Young Henry, encouraged by his mother, began to cultivate his Norse heritage with a keen eye on the earldom. In 1362, at the age of eighteen, he sailed to Copenhagen to attend the wedding of King Haakon. The bride was the daughter of King Waldemar of Denmark, ten-year-old Margaret, who would grow up to rule all of Scandinavia. King Haakon was gracious to Henry, even recognizing the validity of his mother’s claim to Orkney. Still, he refused to bestow the title on her.
Henry got on with his life. He married Janet, the daughter of wealthy Lord Halyburton of Dirleton Castle, who lived twenty miles from Rosslyn Castle. They had at least six children: three boys and three girls. The marriage strengthened Henry’s position within the Scottish nobility and increased the family landholdings in Scotland, but his attention remained fixed on the Earldom of Orkney.
In 1375 King Haakon appointed Henry’s cousin Alexander de Ard, son of Earl Malise’s first daughter, Matilda, as his representative in Orkney. The term was only for a year: the king wanted to test his ability to rein in the unruly Bishop William and manage the collection of taxes more efficiently. But Alexander was not up to the task and the appointment was not renewed.
Henry finally stepped into the breach, skillfully negotiating not just a limited appointment but the title to the earldom itself. The contract is one of few documents from that period to have survived and provides a useful window on the politics of the region at the time.

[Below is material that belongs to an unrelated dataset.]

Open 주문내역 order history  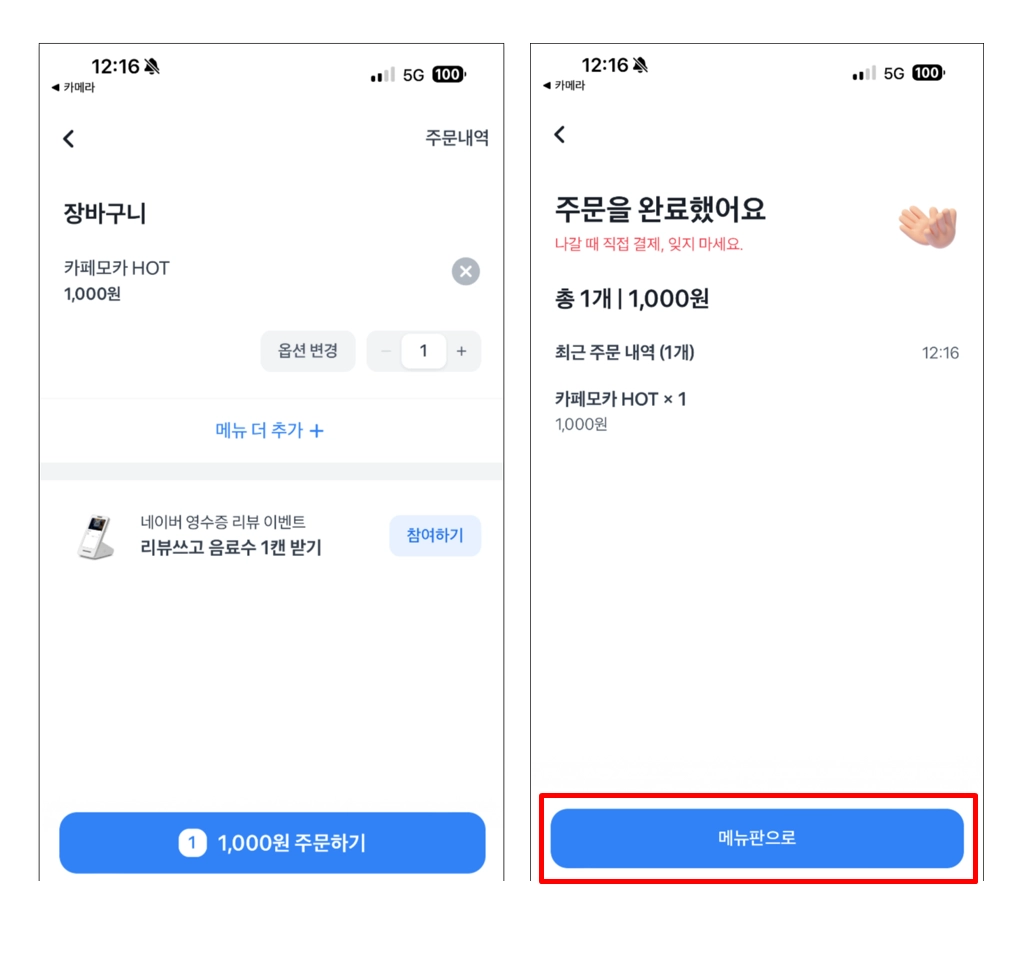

Henry’s primary responsibility was to ensure the collection of taxes on the Crown’s properties. In exchange, he was allowed to keep the revenue from the fines he levied for missed or l
ate payments. His main income, of course, would come from the taxes raised on the earl’s personal properties. Orkney being the richest land in the Norse realm, Henry stood to make a fortune.
The title, however, came with a long list of obligations. Henry was to protect the islanders and defend Orkney. He could not break the king’s peace by going off to war, but if the king requested his help outside the earldom, he would have to serve him with “up to a hundred armed men.”
The contract made it clear that he was holding the islands in trust. He could not sell them or even pledge them to obtain loans, he was to receive the king and his followers with great hospitality, and he was not allowed to build fortifications because they could be used to keep the Crown’s forces from landing in Orkney.
It followed that Henry’s heirs would not automatically inherit the earldom and that he himself would lose the title if he was found in breach of his oath of fealty. Still, it was a notable coup on Henry’s part because it suddenly elevated him to a position of considerable influence in the region.
The king had evidently concluded that Henry would be more effective than either his uncle Erengisle Suneson or his cousin Alexander de Ard. But that alone would not have done the trick: in the end, Henry had to agree to deposit “one thousand golden pieces of English money” into the coffers of cash-strapped King Haakon the following year before the Feast of Saint Martin.
Henry sailed to Norway in the summer of 1379. An elaborate ceremony was held in the town of Marstrand, near Göteborg, attended by the royal family, the court dignitaries and Church officials. He rendered his oath of fealty to the king, kissed his hands and then kissed him on the mouth, as was the custom. King Haakon, in turn, inducted him into the royal council and bestowed upon him the title of earl of Orkney, a position of the highest rank in the Norwegian Kingdom, immediately following the royal princes and the archbishop of Trondheim.